# [The data]
━━━━━━━━━━

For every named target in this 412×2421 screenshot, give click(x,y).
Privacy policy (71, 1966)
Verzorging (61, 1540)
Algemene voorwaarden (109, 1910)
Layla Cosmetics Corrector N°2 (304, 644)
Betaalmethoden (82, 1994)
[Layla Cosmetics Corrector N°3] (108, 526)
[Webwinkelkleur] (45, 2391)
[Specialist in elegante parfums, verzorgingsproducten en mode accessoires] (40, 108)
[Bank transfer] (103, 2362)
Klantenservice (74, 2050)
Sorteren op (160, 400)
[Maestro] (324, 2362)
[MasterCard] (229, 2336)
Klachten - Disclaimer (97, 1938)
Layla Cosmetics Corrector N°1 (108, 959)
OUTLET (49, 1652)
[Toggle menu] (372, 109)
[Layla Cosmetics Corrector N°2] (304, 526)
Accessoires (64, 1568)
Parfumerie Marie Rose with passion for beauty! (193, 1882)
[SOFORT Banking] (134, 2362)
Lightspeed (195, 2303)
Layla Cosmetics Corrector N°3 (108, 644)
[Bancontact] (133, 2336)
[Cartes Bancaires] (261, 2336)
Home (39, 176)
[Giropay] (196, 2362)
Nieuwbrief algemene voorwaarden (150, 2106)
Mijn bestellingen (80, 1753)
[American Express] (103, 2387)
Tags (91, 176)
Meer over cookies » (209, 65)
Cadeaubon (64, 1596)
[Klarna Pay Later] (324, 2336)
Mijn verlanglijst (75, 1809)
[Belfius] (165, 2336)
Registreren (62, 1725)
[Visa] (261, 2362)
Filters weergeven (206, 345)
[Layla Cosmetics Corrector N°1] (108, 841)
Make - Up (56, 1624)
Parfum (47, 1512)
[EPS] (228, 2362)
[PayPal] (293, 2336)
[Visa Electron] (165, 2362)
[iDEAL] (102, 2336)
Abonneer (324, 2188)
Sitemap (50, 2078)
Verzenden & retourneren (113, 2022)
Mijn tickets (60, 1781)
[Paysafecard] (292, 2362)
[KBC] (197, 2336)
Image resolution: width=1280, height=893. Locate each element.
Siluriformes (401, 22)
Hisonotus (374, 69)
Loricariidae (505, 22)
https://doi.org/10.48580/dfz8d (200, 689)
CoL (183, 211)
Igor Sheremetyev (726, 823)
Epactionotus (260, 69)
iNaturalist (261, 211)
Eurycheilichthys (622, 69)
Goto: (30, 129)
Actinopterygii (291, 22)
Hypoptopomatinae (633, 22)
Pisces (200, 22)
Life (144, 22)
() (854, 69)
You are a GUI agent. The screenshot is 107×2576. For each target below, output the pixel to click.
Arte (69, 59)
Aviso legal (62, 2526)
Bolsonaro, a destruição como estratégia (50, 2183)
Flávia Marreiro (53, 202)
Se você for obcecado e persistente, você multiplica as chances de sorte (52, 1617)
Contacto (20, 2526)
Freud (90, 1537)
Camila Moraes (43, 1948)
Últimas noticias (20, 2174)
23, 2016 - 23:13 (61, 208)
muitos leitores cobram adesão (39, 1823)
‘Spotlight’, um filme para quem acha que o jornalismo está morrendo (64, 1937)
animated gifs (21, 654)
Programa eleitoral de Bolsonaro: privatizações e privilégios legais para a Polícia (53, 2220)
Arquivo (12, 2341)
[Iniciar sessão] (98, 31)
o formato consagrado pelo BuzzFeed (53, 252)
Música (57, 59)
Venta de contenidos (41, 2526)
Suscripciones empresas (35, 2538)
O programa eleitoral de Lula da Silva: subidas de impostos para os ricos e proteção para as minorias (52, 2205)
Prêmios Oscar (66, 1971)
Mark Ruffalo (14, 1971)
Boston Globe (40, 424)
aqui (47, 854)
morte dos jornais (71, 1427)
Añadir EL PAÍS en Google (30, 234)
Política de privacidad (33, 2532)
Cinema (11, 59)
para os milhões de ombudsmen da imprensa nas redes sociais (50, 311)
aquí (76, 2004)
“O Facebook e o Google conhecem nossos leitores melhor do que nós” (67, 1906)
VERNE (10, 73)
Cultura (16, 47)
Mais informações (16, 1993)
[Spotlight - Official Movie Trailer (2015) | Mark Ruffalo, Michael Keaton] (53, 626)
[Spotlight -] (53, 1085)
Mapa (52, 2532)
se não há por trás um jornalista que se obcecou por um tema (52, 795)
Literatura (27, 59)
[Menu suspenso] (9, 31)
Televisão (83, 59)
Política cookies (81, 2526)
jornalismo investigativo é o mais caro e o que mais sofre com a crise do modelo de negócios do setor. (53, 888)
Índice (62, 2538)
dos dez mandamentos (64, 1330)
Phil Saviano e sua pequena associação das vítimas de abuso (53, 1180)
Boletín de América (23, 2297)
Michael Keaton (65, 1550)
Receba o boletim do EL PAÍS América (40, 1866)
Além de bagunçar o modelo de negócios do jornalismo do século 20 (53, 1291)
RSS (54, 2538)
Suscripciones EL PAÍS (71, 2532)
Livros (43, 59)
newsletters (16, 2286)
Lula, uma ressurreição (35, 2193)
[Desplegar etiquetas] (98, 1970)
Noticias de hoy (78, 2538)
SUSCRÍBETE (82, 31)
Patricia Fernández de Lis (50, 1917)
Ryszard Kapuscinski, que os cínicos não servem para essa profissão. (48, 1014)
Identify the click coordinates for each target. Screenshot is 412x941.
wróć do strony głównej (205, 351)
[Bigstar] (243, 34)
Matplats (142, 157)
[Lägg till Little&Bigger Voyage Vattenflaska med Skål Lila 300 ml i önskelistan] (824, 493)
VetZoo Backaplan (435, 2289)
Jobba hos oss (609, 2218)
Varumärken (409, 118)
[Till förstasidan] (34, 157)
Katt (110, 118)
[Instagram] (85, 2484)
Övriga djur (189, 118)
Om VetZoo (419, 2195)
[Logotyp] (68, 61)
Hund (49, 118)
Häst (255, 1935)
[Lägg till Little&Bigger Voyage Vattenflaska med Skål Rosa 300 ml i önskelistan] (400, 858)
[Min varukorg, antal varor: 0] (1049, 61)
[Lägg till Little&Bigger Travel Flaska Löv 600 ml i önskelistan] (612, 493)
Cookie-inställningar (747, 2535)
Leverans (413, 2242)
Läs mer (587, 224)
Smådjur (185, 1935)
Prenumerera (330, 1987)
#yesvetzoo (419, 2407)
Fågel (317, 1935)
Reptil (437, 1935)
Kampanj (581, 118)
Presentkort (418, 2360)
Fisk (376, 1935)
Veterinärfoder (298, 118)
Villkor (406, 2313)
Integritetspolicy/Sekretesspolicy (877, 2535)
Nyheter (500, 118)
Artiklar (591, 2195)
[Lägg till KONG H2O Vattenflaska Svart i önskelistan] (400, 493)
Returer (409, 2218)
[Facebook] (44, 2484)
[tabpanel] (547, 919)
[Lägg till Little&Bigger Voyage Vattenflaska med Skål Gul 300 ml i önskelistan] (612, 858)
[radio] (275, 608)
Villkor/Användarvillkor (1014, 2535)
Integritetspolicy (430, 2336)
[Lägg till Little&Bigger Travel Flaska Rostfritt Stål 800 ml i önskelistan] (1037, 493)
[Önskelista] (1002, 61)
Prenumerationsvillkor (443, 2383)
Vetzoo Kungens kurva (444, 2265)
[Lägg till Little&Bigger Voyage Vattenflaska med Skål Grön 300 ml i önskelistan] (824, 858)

━━━━━━━━━━

# [Try it]
From the data above, copy each line that has the string "Voyage".

# [Result]
[Lägg till Little&Bigger Voyage Vattenflaska med Skål Lila 300 ml i önskelistan] (824, 493)
[Lägg till Little&Bigger Voyage Vattenflaska med Skål Rosa 300 ml i önskelistan] (400, 858)
[Lägg till Little&Bigger Voyage Vattenflaska med Skål Gul 300 ml i önskelistan] (612, 858)
[Lägg till Little&Bigger Voyage Vattenflaska med Skål Grön 300 ml i önskelistan] (824, 858)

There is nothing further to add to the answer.